*MATERIAL FOR THE TASK*:
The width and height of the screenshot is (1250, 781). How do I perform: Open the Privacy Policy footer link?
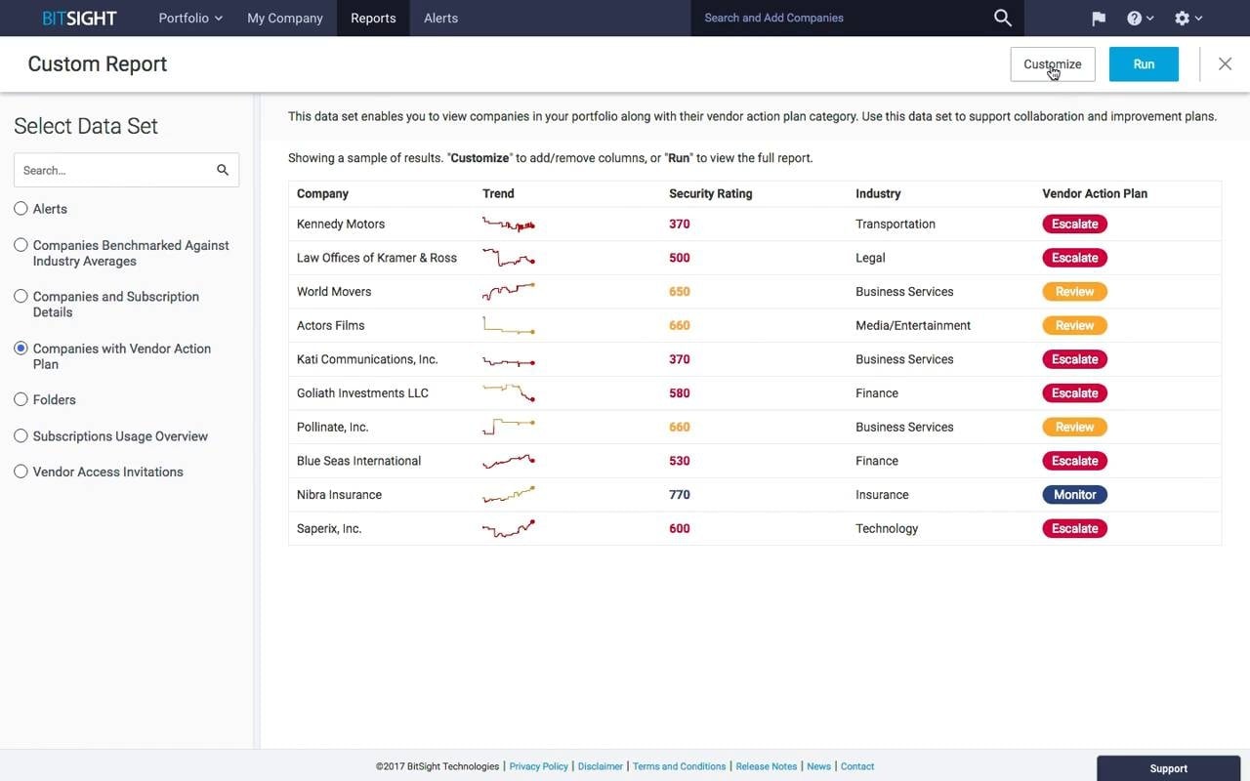538,766
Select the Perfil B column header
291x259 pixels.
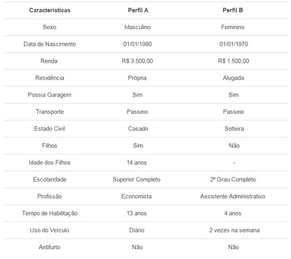point(233,10)
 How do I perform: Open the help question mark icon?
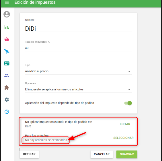(x=7, y=112)
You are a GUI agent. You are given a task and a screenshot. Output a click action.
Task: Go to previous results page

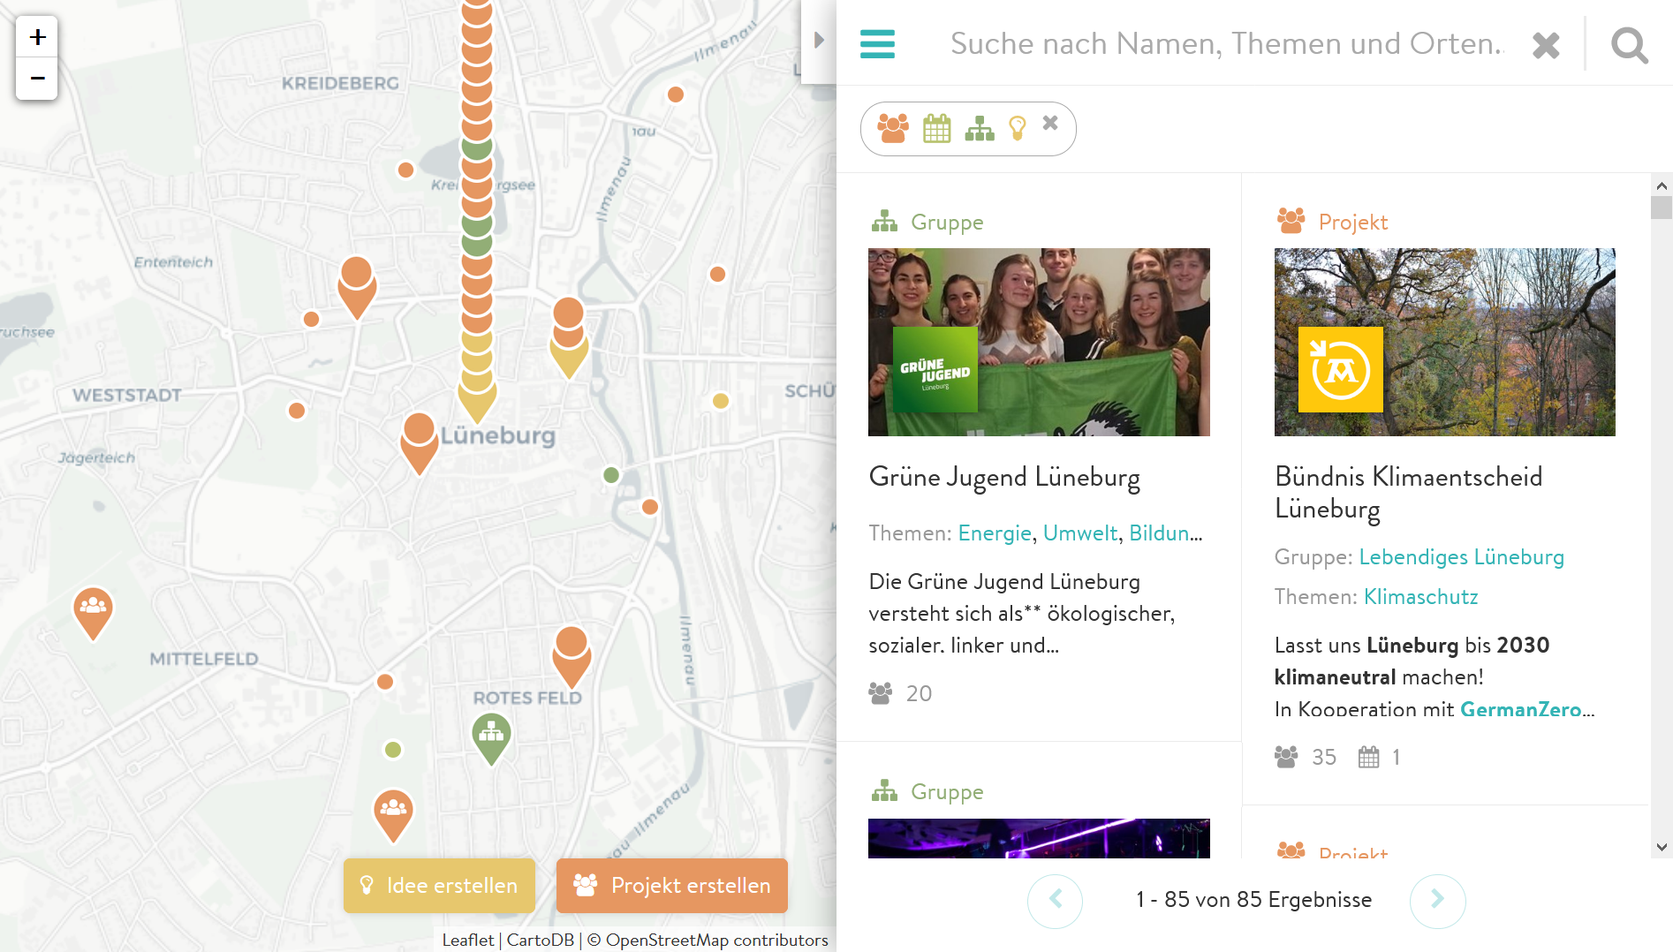click(x=1055, y=900)
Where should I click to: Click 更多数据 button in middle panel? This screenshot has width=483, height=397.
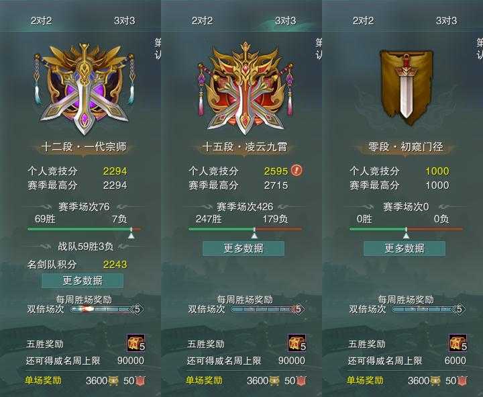click(244, 249)
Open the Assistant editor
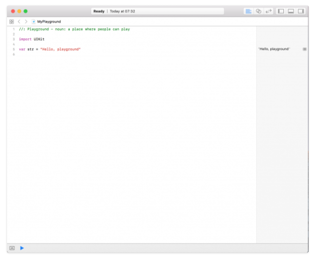Screen dimensions: 311x258 click(x=258, y=11)
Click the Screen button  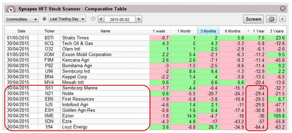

*WRITTEN INSTRUCTION*: Please swap every "screenshot" in the data above for "screen capture" and write the data out again with nothing else changed, leaving out the pictures.

*EXPECTED ANSWER*:
The width and height of the screen capture is (1250, 781). How do I perform: Open the Privacy Policy footer link?
538,766
Select the Perfil B column header
291x259 pixels.
point(233,10)
 How do I perform: Open the help question mark icon?
(x=7, y=112)
You are a GUI agent. You are given a task and a screen capture. Output a click action.
Task: Go to previous results page

click(x=1055, y=900)
Where should I click to: Click 更多数据 button in middle panel? This screen capture has width=483, height=397.
click(244, 249)
Open the Assistant editor
Screen dimensions: 311x258 click(x=258, y=11)
Click the Screen button  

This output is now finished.